New Jersey won’t be crowning overall group state champions in high school football in 2014 or 2015 after a proposal was overwhelmingly voted down on Monday, per the Press of Atlantic City.
At a general membership meeting of the New Jersey State Interscholastic Athletic Association on Dec. 2, member schools voted 183-95 to leave the public high school football playoff structure untouched. The proposal needed approval from at least two-thirds of the member schools to pass.
“I think the membership spoke loud and clear that it wanted to maintain the current structure of the championships,” said Steve Timko, the executive director of the state association, per The Record. “All of New Jersey seemed to be on the same page today.”
Currently, the playoff structure of the NJSIAA awards sectional championships—South, Central, North I, and North II—to public high school football teams. Those teams are divided into five groups, based upon their schools’ overall enrollment size.
The new proposal, which was originally introduced in September, would have eliminated the regional championships and allowed the state’s 300-plus public high school football teams to compete for five overall group state championships.

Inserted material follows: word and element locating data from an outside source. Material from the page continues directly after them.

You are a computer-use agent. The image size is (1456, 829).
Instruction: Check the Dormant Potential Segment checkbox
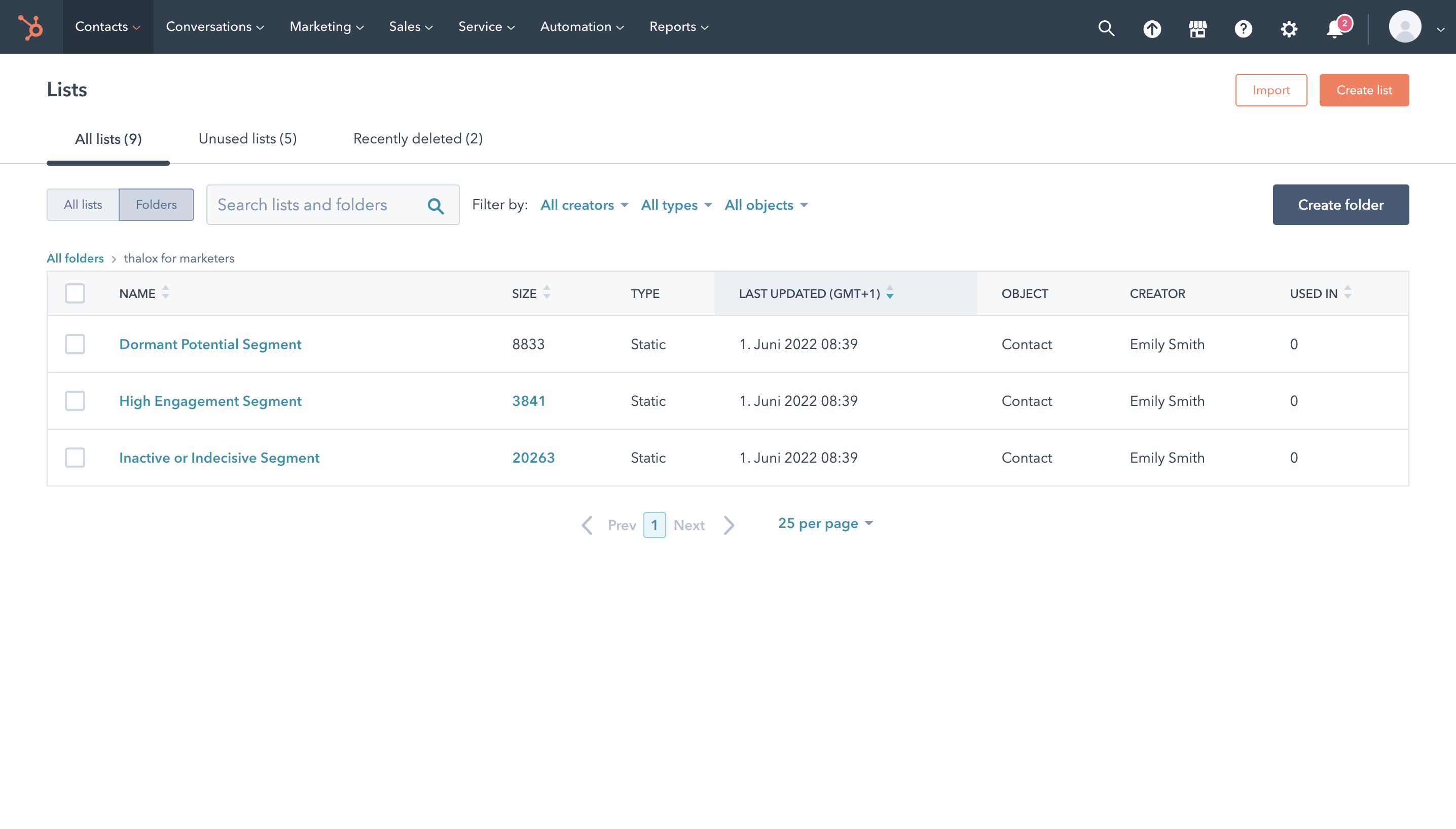pos(75,344)
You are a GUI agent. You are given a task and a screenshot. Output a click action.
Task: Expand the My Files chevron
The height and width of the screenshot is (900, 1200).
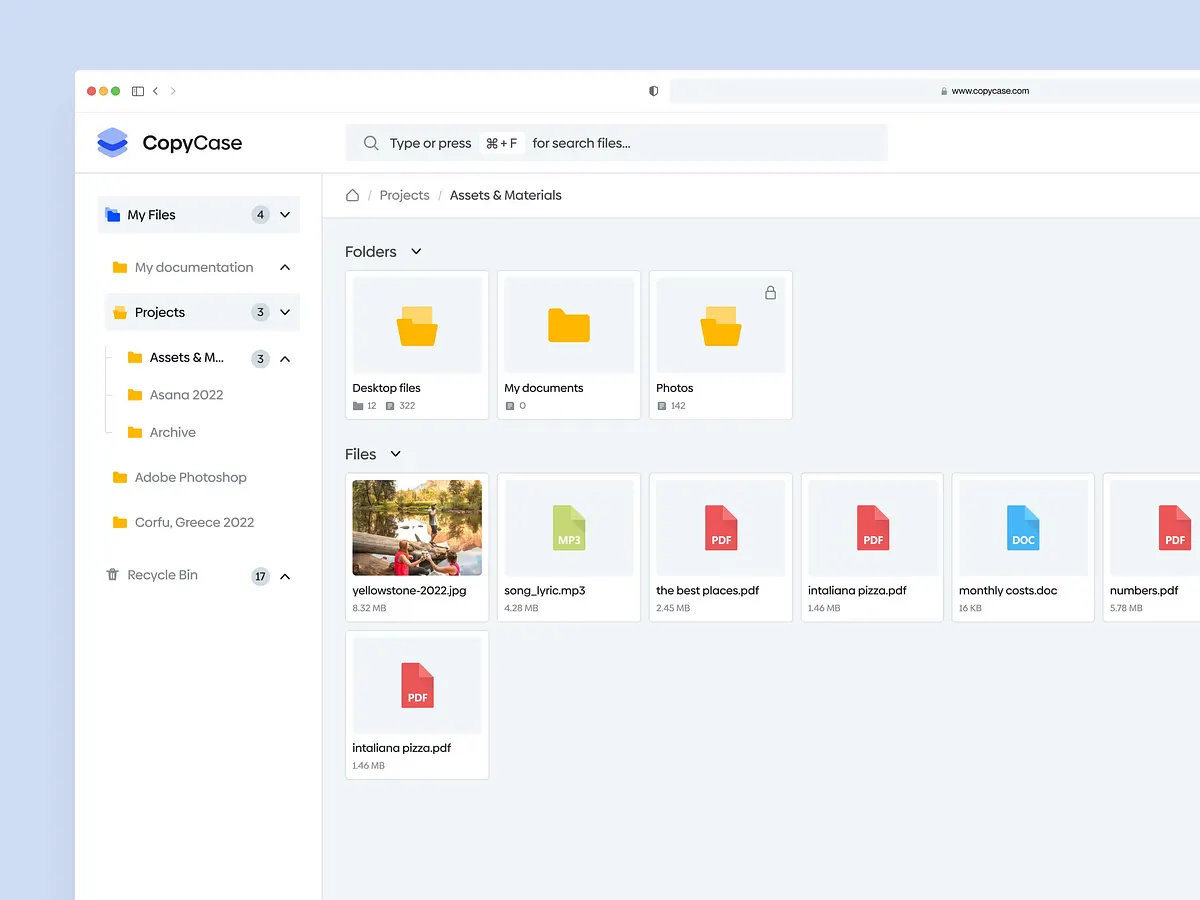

According to the association, New Jersey is only one of two states that lacks overall group championships for high school football. All other NJSIAA sports crown overall group champions, not sectional group champions. The 38 non-public member schools have been crowning a group state champion for the past two decades, according to the association.
“Here in New Jersey, we have a reputation for being trend-setters across the spectrum of interscholastic sports,” said Timko in a statement in September. “In fact, we have more championship tournaments than any other state. But with football playoffs, we’re out of sync with what has become the national norm of playing for groupwide championships.”
For at least two more years, New Jersey will remain out of sync with that national norm. Per NJSIAA bylaws, the playoff-altering proposal cannot be re-introduced for the next two years, according to The Record, leaving it off the table until December 2015.
A similar proposal came within 23 votes of passing two years ago, reports NJ.com. Several athletic directors told the website that it’s unlikely another attempt will be made to change the playoff structure after such a “resounding defeat” this time around.